Re: rfkill, stupid question #6

From: Alan Jenkins
Date: Mon Nov 03 2008 - 13:00:56 EST


Henrique de Moraes Holschuh wrote:
> On Mon, 03 Nov 2008, Matthew Garrett wrote:
>
>> On Mon, Nov 03, 2008 at 01:02:29PM -0200, Henrique de Moraes Holschuh wrote:
>>
>>> Right now, you should still rfkill_force_state(). Please wait for an hour
>>> or two while I clean up that broken resume handling, and I will tell you for
>>> sure.
>>>
>> Cool. I'll hold off posting my cleanups until then in that case.
>>
>
> Ok, two bugs reproduced, the fixes are ready and tested, and I will be
> sending it now to linux-wireless.
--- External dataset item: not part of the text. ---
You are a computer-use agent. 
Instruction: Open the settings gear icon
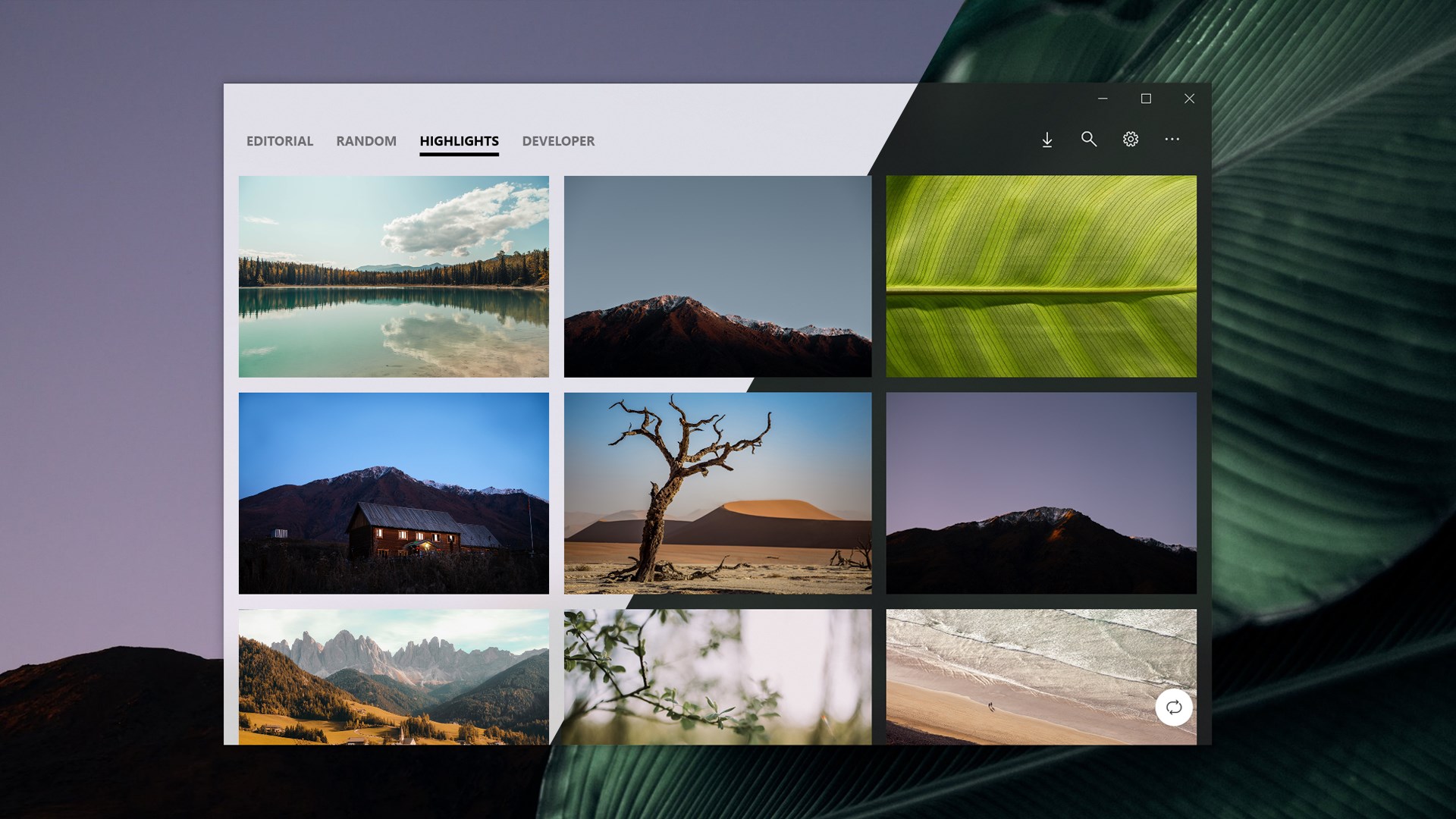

You're in the CC, so you will get them.
>
> I will also need to send patches for -stable, as the ones for mainline won't
> apply to -stable.
>
> Now, for what you asked: you DO NOT HAVE to use rfkill_force_state() in your
> driver's resume method, as long as you NEVER make use of
> RFKILL_STATE_HARD_BLOCKED. I have fixed the bug that was messing this up.
>

Thanks for fixing this, even though it doesn't affect my
non-STATE_HARD_BLOCKED-using hardware.

I have one more question. I read that if a STATE_SOFT_BLOCKED request
is made when the hardware is in STATE_HARD_BLOCKED, the rfkill driver is
expected to "double block".

If the hard block is later cleared, the driver is expected to call
rfkill_force_state(SOFT_BLOCKED). The SOFT_BLOCKED state can then be
cleared as normal.

But if there is an UNBLOCK request in the double-blocked state, the
rfkill core will reject it and preserve the double-blocked state. Is
this intended, or a known issue?

Wouldn't it be simpler to use a bitmask so that the rfkill core can at
least represent this double-blocked state? I guess the problem would be
how to shoehorn it into the sysfs interface.